Exercise aim
Scan each line of the entries below for the word "icon" and count the ones where it appears. The answer is that number alone.

Data section
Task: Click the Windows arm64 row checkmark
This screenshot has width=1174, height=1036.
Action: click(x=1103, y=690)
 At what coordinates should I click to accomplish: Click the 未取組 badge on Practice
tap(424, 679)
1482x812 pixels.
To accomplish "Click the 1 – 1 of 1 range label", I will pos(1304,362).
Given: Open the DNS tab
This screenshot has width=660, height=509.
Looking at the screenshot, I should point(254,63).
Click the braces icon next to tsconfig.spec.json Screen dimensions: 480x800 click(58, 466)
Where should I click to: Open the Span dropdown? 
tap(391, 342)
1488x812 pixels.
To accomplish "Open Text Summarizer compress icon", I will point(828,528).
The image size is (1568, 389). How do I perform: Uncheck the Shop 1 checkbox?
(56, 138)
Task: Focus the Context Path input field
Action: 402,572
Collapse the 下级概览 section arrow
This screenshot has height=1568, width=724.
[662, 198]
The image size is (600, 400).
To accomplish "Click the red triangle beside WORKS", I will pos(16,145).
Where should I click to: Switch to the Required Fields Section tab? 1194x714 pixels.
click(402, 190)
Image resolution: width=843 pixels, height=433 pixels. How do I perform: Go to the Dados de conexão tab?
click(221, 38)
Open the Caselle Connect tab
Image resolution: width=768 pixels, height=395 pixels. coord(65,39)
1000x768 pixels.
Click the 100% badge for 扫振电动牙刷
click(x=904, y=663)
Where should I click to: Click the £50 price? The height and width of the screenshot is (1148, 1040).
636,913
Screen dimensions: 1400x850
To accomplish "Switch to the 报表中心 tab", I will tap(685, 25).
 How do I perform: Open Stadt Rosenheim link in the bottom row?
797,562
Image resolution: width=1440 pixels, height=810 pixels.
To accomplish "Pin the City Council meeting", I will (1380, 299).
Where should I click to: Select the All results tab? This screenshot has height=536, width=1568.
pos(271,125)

Reply to the task
2